Reproduza por inteiro, com os pedidos, somente as linhas que começam na que contém "You are a computer-use" e terminam depois da que contém "tap(486, 300)". Some 135 a cada coordenada das respostas.

Itens de entrada —
##############################
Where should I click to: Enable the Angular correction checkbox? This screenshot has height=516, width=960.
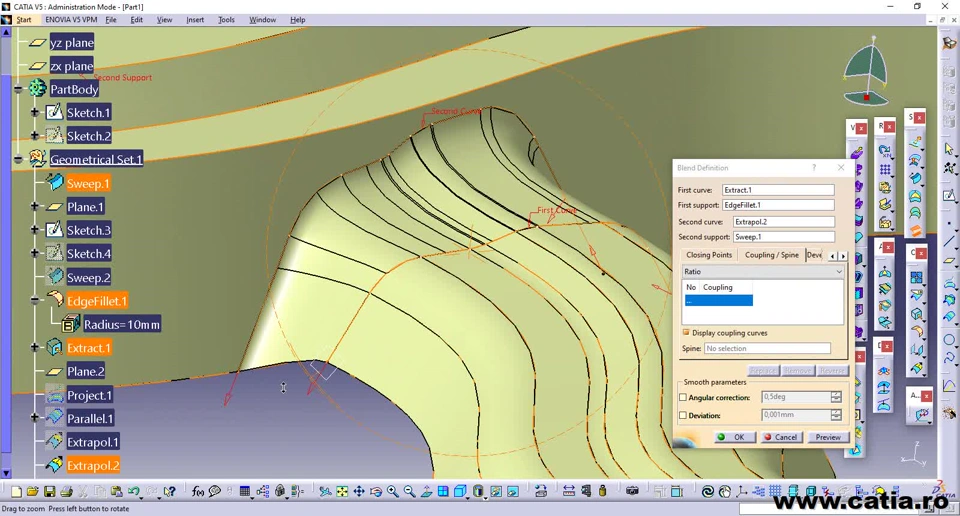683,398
##############################
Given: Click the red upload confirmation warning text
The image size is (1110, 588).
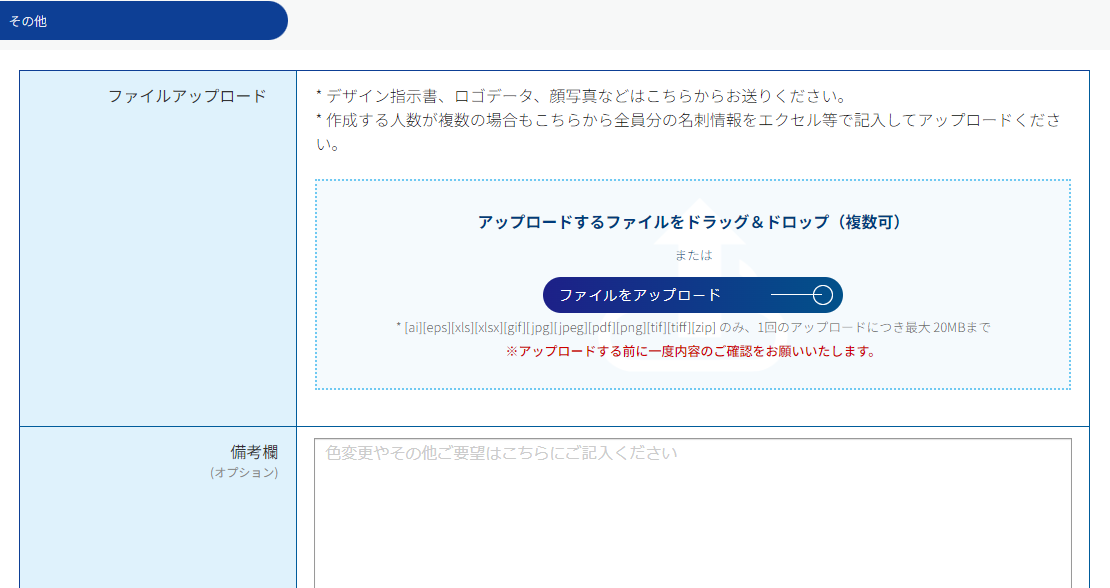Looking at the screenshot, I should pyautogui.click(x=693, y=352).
##############################
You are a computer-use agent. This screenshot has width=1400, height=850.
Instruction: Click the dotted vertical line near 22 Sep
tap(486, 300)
##############################
Exercício resolvido —
You are a computer-use agent. This screenshot has width=1400, height=850.
Instruction: Click the dotted vertical line near 22 Sep
tap(621, 435)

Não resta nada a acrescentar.